▶ _EXTRACTED ENTRIES_:

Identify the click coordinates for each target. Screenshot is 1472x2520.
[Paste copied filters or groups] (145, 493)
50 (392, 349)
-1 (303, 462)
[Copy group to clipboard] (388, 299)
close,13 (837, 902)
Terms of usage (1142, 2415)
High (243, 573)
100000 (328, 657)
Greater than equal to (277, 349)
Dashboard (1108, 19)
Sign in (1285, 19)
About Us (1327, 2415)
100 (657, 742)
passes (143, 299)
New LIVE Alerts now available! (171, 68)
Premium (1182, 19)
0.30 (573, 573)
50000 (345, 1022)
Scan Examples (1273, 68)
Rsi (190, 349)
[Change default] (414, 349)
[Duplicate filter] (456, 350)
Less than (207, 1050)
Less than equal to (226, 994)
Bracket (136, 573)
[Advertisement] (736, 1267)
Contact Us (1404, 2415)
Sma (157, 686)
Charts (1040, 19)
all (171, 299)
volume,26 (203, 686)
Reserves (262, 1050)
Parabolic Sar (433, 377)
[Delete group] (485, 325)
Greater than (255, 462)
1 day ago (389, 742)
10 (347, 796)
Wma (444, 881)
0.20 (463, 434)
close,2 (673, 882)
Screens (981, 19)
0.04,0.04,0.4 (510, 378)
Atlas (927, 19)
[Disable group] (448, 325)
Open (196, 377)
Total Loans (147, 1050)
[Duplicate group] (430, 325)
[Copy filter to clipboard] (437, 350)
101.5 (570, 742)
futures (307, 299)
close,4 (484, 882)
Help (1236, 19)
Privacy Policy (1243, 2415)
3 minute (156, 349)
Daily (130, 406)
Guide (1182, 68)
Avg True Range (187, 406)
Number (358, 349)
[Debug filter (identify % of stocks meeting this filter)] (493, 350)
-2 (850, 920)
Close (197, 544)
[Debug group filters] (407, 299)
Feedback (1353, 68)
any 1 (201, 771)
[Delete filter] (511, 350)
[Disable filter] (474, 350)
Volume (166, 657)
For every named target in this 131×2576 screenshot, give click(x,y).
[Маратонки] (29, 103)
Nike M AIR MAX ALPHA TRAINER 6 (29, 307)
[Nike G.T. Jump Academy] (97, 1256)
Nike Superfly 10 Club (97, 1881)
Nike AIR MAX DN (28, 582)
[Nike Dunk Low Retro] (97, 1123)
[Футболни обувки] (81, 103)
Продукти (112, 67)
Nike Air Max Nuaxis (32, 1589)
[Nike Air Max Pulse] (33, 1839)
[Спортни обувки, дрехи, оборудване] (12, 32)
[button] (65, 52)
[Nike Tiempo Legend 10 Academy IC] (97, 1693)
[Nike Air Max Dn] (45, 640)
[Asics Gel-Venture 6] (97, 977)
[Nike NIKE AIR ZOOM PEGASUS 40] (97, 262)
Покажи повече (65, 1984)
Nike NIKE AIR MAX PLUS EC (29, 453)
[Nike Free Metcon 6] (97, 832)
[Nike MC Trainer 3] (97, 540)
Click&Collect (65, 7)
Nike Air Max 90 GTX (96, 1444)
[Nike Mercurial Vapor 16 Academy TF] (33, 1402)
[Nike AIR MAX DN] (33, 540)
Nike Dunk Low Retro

▶ _EXERCISE BRIEF_:
Pull every line containing "than" from the data.

▶ _RESULT_:
Greater than equal to (277, 349)
Less than (207, 1050)
Less than equal to (226, 994)
Greater than (255, 462)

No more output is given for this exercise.